Era una fiesta distinta a
la del “héroe” único que enfrenta al toro. Acá todos participan, y si bien se
maltrata al animal, el objetivo del juego no es matarlo. De hecho, era bastante
más usual que mueran personas embestidas por él, lo que mereció esta asombrosa
observación de Hassaurek: “Un día de toros sería poco divertido sin que haya
habido personas heridas e incluso muertes. Mientras más accidentes hayan
ocurrido en el día anterior, más serán los espectadores al día siguiente.” (p.
175)
La fiesta en La Plaza Mayor, frente al Palacio de
Carondelet, se llevaba así:
“Los
bordes de la plaza están cercados con barricadas para prevenir el escape de las
bestias furiosas a alguna de las calles vecinas. En una de estas calles se
levanta un cerramiento temporal dentro del cual se mantiene a los toros durante
los tres días que suele durar el festival. Tan pronto como comienza la corrida,
se suelta un toro y así empieza la fiesta. Hombres y jóvenes, la mayoría de los
cuales está en un estado muy avanzado de embriaguez, tientan al toro
desplegando sus ponchos, sus abrigos, sus sombreros y sus ropas en general;
también arrojan al animal lanzas de madera, piedras e incluso le halan la cola.

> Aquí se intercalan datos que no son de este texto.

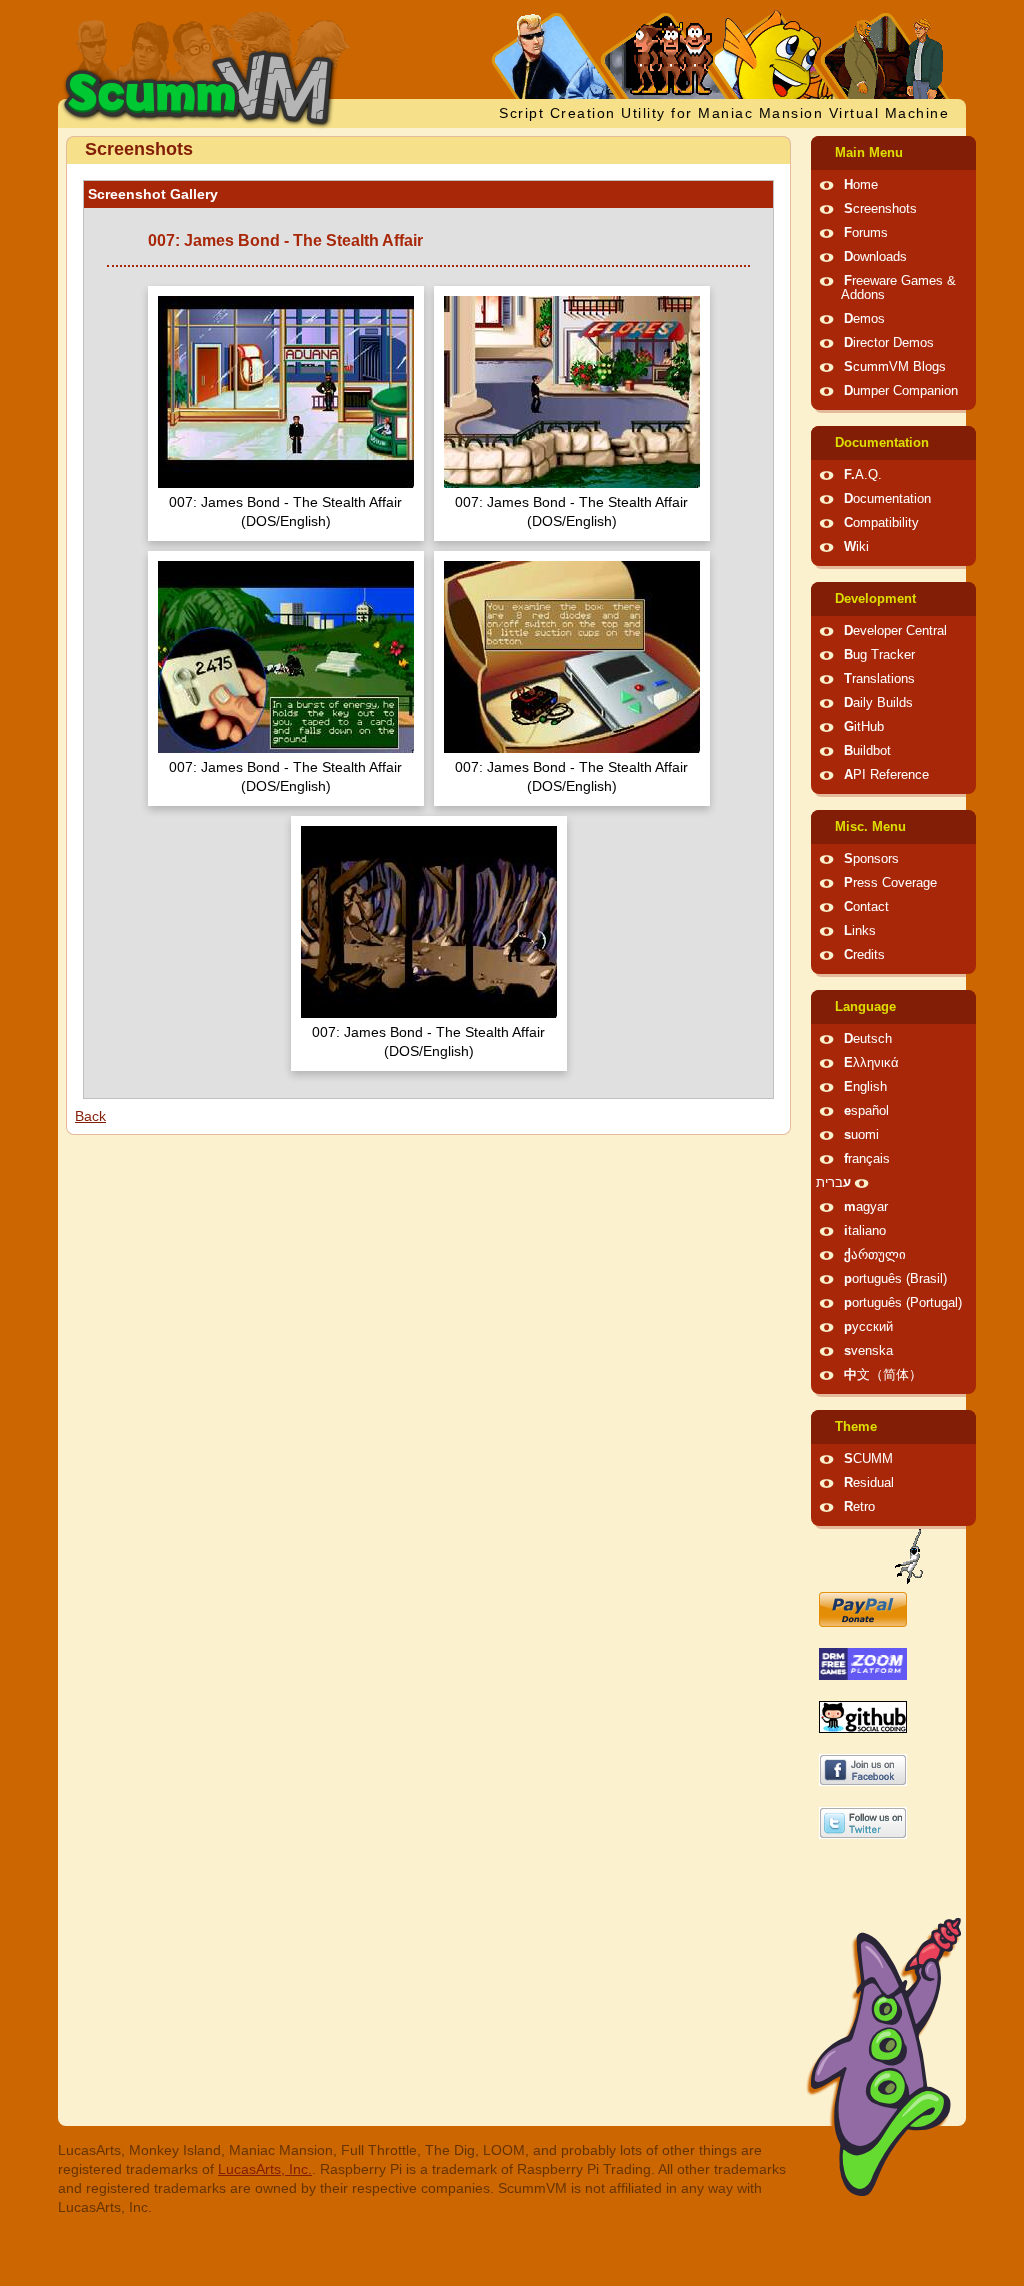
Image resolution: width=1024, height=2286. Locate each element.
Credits (864, 955)
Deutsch (868, 1039)
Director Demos (889, 343)
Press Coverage (890, 883)
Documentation (882, 443)
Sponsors (871, 859)
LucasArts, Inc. (265, 2169)
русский (868, 1327)
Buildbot (867, 751)
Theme (856, 1427)
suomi (861, 1135)
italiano (865, 1231)
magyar (866, 1207)
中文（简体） (883, 1375)
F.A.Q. (863, 475)
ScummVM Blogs (895, 367)
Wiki (856, 547)
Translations (879, 679)
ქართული (875, 1255)
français (867, 1159)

Los espectadores de abajo acompañan con silbidos y chillidos, con el propósito
de enfadar aún más al animal. Si el toro arremete, todos huyen; los toreros más
experimentados se lanzan a un lado y arrojan su poncho al animal. Yo he podido
presenciar algunos escapes afortunados de los toreros. Si el animal continúa
quieto, los toreos se aproximarán nuevamente. A veces le suelen presentar al
animal espantapájaros y cuando este los derrumba la gente se regocija mucho. El
objeto de los que alardean de ser buenos toreadores es incitar al toro a que
arremeta contra ellos, ganándose el aplauso de los espectadores cuando logran
desviar la embestida. En cierta ocasión vi a un negro realizar maravillosas
maniobras de agilidad, consiguiendo al final que más bien el toro quede
extenuado. Sin embargo, suelen ser pocos los buenos toreros. La multitud enoja
al toro pero corre tan pronto como le ve lanzar una mirada amenazante. A pesar
de todo ocurren accidentes de gravedad. Un toro bravo tumbará a unos pocos que
sean demasiado lentos o que estén demasiado borrachos como para escapar a
tiempo. Pero esto es parte imprescindible de estas festividades y hace que sea
más interesante y excitante a los ojos de la multitud” (pp. 175-176).
Bárbaro, sí, pero parece entretenido.
* Un
nombre que, como se lo demuestra en este enlace, es una vulgar farsa.